2002) (quoting Black’s Law Dictionary 788 (6th ed. 1990). Consistent with that definition, the
Mississippi Supreme Court has rejected Montgomery’s argument that inmate status begins with
a conviction. See Liggans v. Coahoma Cnty. Sheriff’s Dep’t, 823 So. 2d 1152, 1155 (Miss.
2002).
Finally, Montgomery contends that he was not an “inmate” under section 11-46-9(1)(m)
at the time his claims accrued because he had not been booked. Pl.’s Resp. [21] at 6–7. There
are no Mississippi cases drawing this distinction, and it is not reflected in the plain language of
the statute. More to the point, Montgomery’s interpretation conflicts with the Mississippi
Supreme Court’s construction of the term in Wallace and Liggans. See also Love v. Sunflower
4
Cnty. Sheriff’s Dep’t, 860 So. 2d 797, 800 (Miss. 2003) (en banc) (applying Wallace definition
to inmate who was cleared for release).2
III.
Conclusion
The Court has considered all of the parties’ arguments. Those not specifically addressed
would not have changed the outcome. Defendants’ Motion [19] is granted, and all state-law
claims against the moving Defendants are dismissed.

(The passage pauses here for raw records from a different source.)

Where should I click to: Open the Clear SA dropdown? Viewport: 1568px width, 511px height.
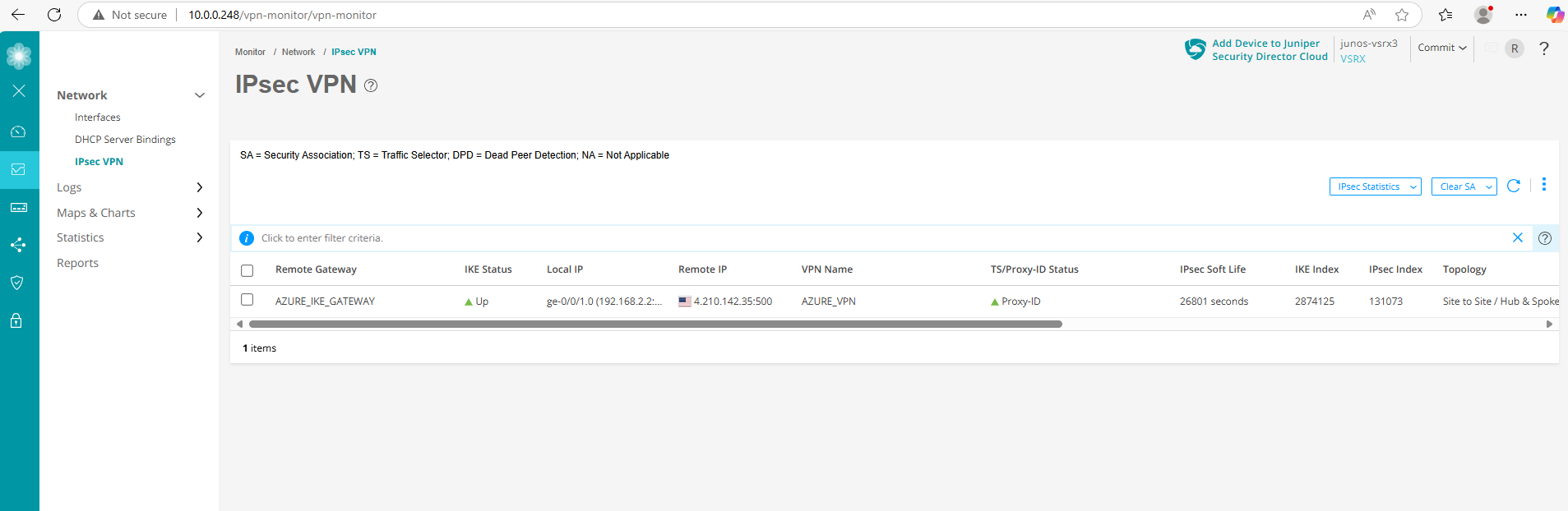click(1464, 186)
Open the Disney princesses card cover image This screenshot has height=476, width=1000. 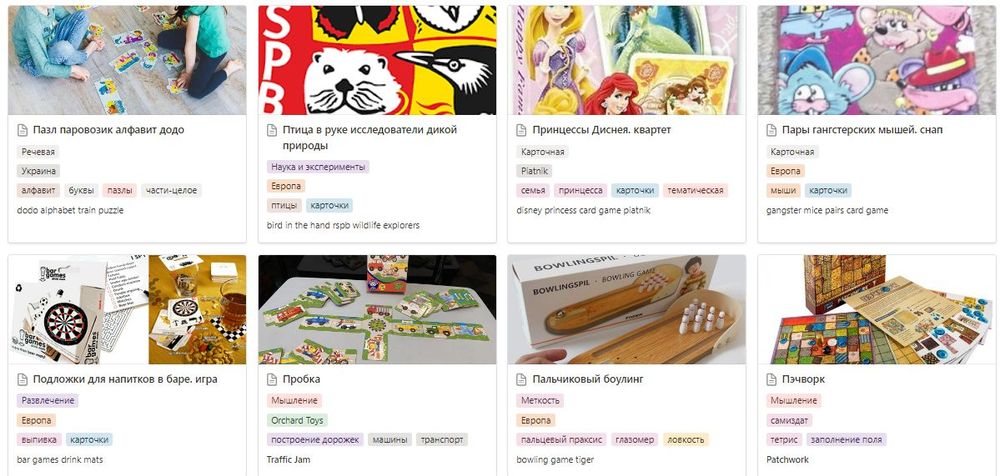[x=626, y=60]
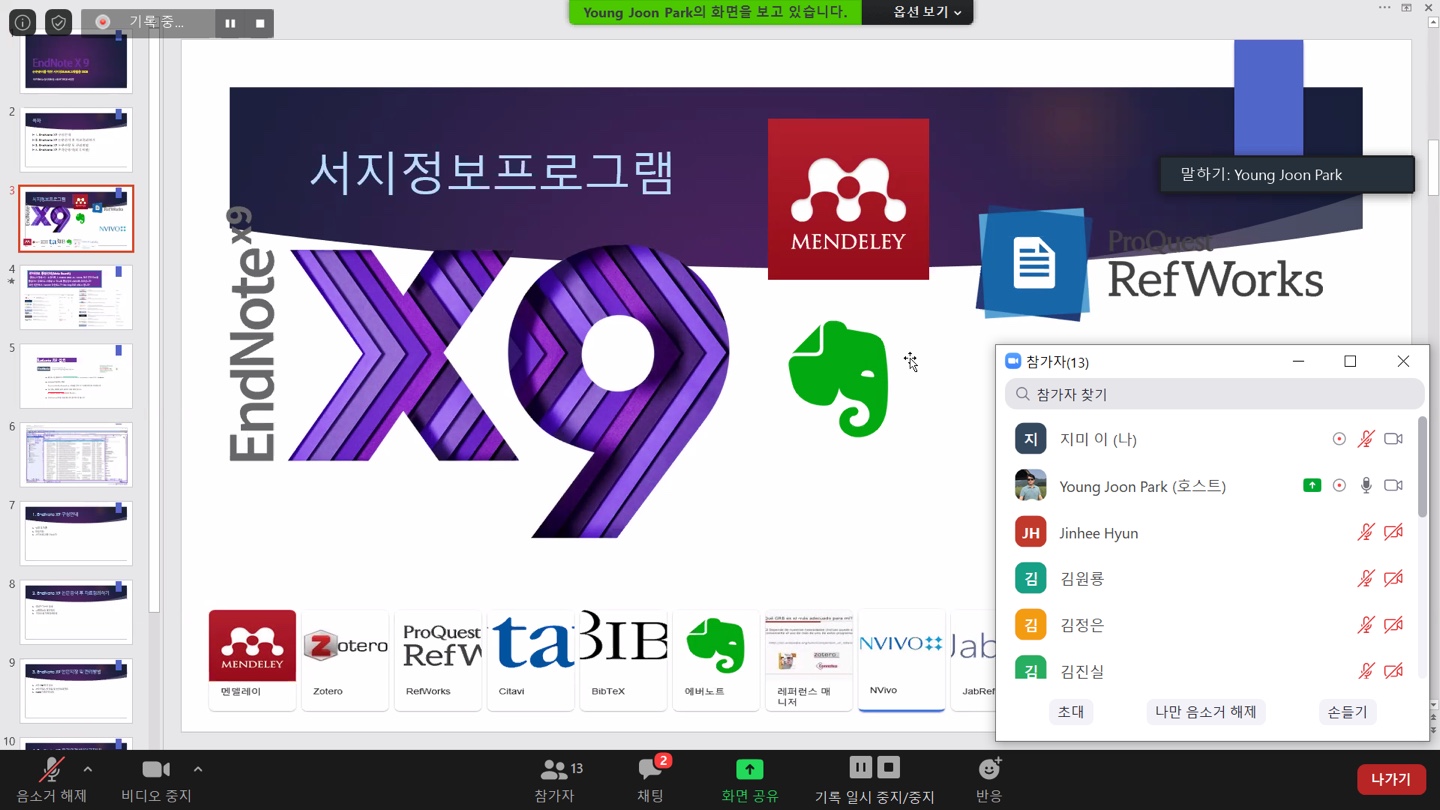The image size is (1440, 810).
Task: Click the green Share Screen icon
Action: [x=749, y=769]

SO ORDERED AND ADJUDGED this the 12th day of September, 2014.
s/ Daniel P. Jordan III
UNITED STATES DISTRICT JUDGE
2
Montgomery does cite Brooks for the proposition that a claim accrues when a claimant is received by the
jail. Pl.’s Resp. [21] at 5–6. He seems to suggest that he would therefore have a claim for conduct
occurring after he was received at LCJ but before he was booked or convicted—i.e., all of the conduct
giving rise to the disputed state-law claims. If that is what Montgomery is suggesting, then it would
stretch Brooks too far. In Brooks, the plaintiff had been released from prison after discharging his
sentence but was then mistakenly arrested by a bail bondsman who took him back to jail. Once there, the
county accepted him and took him into custody. Id. at 737. The Mississippi Court of Appeals
concluded—with two dissents on this point—that the false-arrest claim accrued when the jail first
received the plaintiff but that he was not technically an inmate at that time. Id. at 738. The opinion said
nothing about “inmate” status beginning at booking or with a conviction and focused more on the duties
of a receiving officer when faced with a released inmate. In this case, by contrast, Montgomery was
never released, and the now disputed claims occurred after he was soundly in the LCJ’s custody. See
Fleming, 497 F. App’x at 389 (limiting Brooks and holding that “Fleming’s situation is different from that
of the plaintiff in Brooks, because unlike that plaintiff, Fleming was not actually released from custody
once his sentence was suspended and he was placed on probation”). A contrary holding would also
contradict the Mississippi Supreme Court’s Liggans opinion.